To misquote Plato, necessity is the mother of all creation. At least for Igor Karklin, a 21-year-old economics student whose failure to find a single decent bow tie in his hometown Vladivostok prompted him to design and create his own. Karklin, a skinny jeans-wearing baby-faced faced Jonathan Rhys Meyers lookalike, didn’t waste any time in acquiring the skills he needed for his new trade. He found a tailor who agreed to make bow ties for a reasonable price and spent hours peering over his shoulder, learning how to design and cut patterns, choose the right fabric and use a sewing machine. He recalls the moment he created his first bow tie, without any help, with a sense of satisfaction. “I immediately put it on and looked in the mirror,” he says. “I realised that I could make something that people needed. Something beautiful yet practical.”
“The problem is that all the young and fashion-conscious people leave for the west”
Not only did Karklin end up with the bow tie he wanted, he went on to design a range of ties. His undertaking, although small, is significant given the nature of the local fashion scene in Vladivostok, a farflung outpost on the eastern edge of Russia best known to foreigners as the last stop on the Trans-Siberian Railway. According to Karklin, its proximity to Asia means the city is flooded with low-quality Chinese-made clothes rather than cutting-edge Japanese fashions. Logistical difficulties also mean that big chains such as Zara don’t even consider opening up in Vladivostok. “There are few well-dressed people in a city like this,” he says. “The problem is that all the young and fashion-conscious people leave for the west.

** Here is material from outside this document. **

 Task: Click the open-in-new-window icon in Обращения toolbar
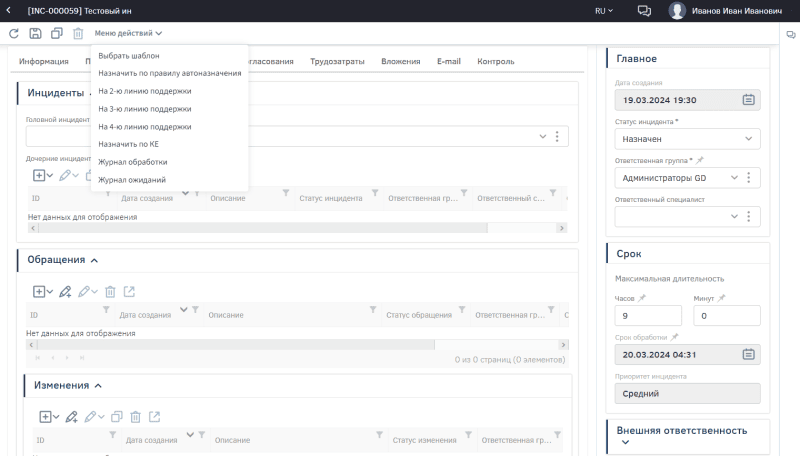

My friends mainly buy stuff from the internet.”
If he has time, Karklin travels to St Petersburg in search of fabric, otherwise it is bought online. He chooses fabric either because of its texture (corduroy, velvet, wool), its pattern (polka dots, checked) or its colour and each tie and bow tie comes mounted on a sheet of polished plywood bearing the Karklin stamp of authentication. A video posted on Vimeo gives potential customers a playful insight into how he crafts his garments. With bluegrass playing in the background, Karklin sets to work, proving he is every inch the modern-day dandy, as he switches from saw to sewing machine with equal ease.

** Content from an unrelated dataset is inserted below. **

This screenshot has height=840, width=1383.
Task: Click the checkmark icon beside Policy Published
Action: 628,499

Once he completed his first collection, Karklin faced a hurdle common to young Russian entrepreneurs: selling his product. He set up a website, but sales were negligible. Then came a page on Vkontakte, a Russian social networking site not dissimilar to Facebook, which has so far proved to be the most effective sales channel. Now working on his fourth collection, Karklin’s hard work has paid off. He has established a network of five, soon to be seven, stores in Russia which sell his accessories, and plans are already afoot to export them to Germany and Italy.
With bow ties experiencing something of a renaissance in Russia, Karklin’s timing couldn’t be better. Quality and craftsmanship are currently key factors in international men’s fashion and a new breed of dandies, inspired in part by street fashion blogs like The Sartorialist, has turned the bow tie into an essential accessory. Walk into any high-end Russian menswear boutique and you’re bound to find a selection of the neck decor made iconic by Anton Chekhov — one brand is even named after the 19th-century dramatist.
To add to his collection of men’s accessories, Karklin is now turning his attention to glasses with the same can-do, spot-a-gap-in-the-market-and-plug-it attitude that gave rise to his bow ties. “It’s incredibly difficult to do anything here because of the lack of materials,” he says. “So I’ve just ordered 50kg of polycarbonate from Moscow to make the kind of glasses I haven’t seen anywhere in Vladivostok.”